Jody, Jim and I put on a workshop today at the Port Moody Library. We planned and promoted it to people who are "closet writers," ready to take the first step and dare to call themselves writers and do it in public. We kept it simple: introductions, a 5 minute free-write, round table discussion of why we write, some writing exercises and a book talk by the librarian. We don't see ourselves as experts. Our objective was to share some of our enjoyment of writing and perhaps attract some new members to our writing group.

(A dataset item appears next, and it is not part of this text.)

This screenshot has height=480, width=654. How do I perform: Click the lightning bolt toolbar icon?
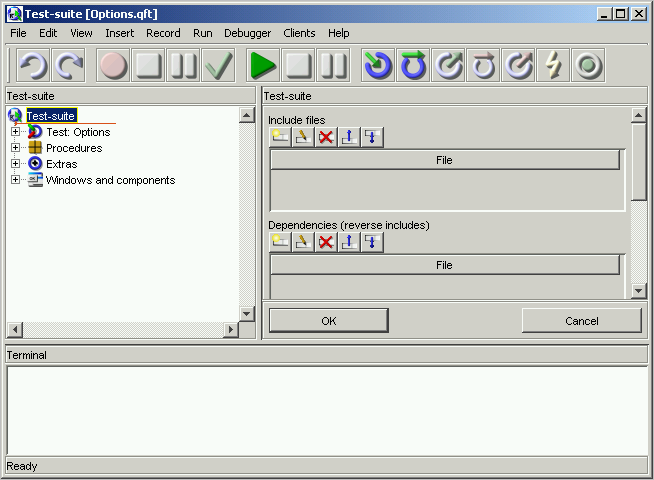coord(552,66)
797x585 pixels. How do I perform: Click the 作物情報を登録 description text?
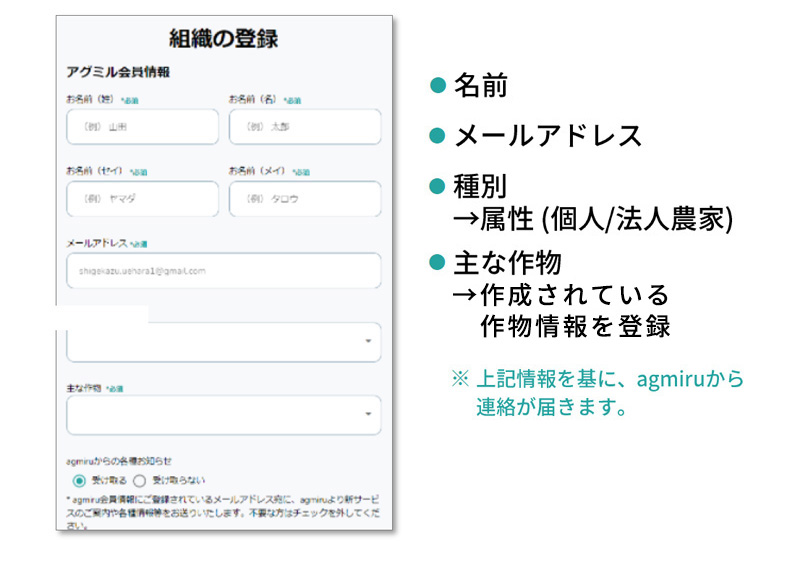point(574,327)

What a wonderful, amazing time we had. Thirteen people came, 11 women and 2 men. Most told similar stories: I've been writing since I was little. I stopped writing because life got busy. Now I've started again, and it was frightening for me to come here, but I just have to find a way to get going with this thing I have to do. For a moment I felt way out of my depth, like I was unexpectedly presiding at some 12-step meeting, only nobody told me the steps or something. (Lucky thing Jim's a counsellor!) Then I remembered myself just 8 years ago, scared silly walking into my first meeting with the Shoreline Writers. I remember that I felt like such an idiot presuming that anyone might be interested in my poems and stories. But I was brave, I brought and read a story called Dinosaur Mom that I made up to convince the kids to eat their broccoli. Everyone at Shoreline was friendly and encouraging and told me I had to keep going with my writing. When I listened to the other writers there that day, I knew that I could learn from them and that I did belong there. I was worthy of this.
Witnessing some of the women going through this experience today was an unexpected joy and very special privilege. They came in tight as the buds on November rhododendron bushes, then began opening. Only they popped open like popcorn. Something like magic happened. They were laughing and reading out loud and saying things like, "I really want to be with other writers. Listen to me...other writers! I've never said that before." We did some writing exercises and they shared some of their spontaneous work, which was very very good. By the end of the three hours the room was filled with such a good feeling. For Jody, Jim and me, it was like some surge of wonderful power. Who knew it would be so awe-inspiring? But it was.
Now Jim wants to plan a series of workshops. I wonder if the Library would accommodate us? What fun it would be to watch this garden grow!
Question: Have you been waiting to do something?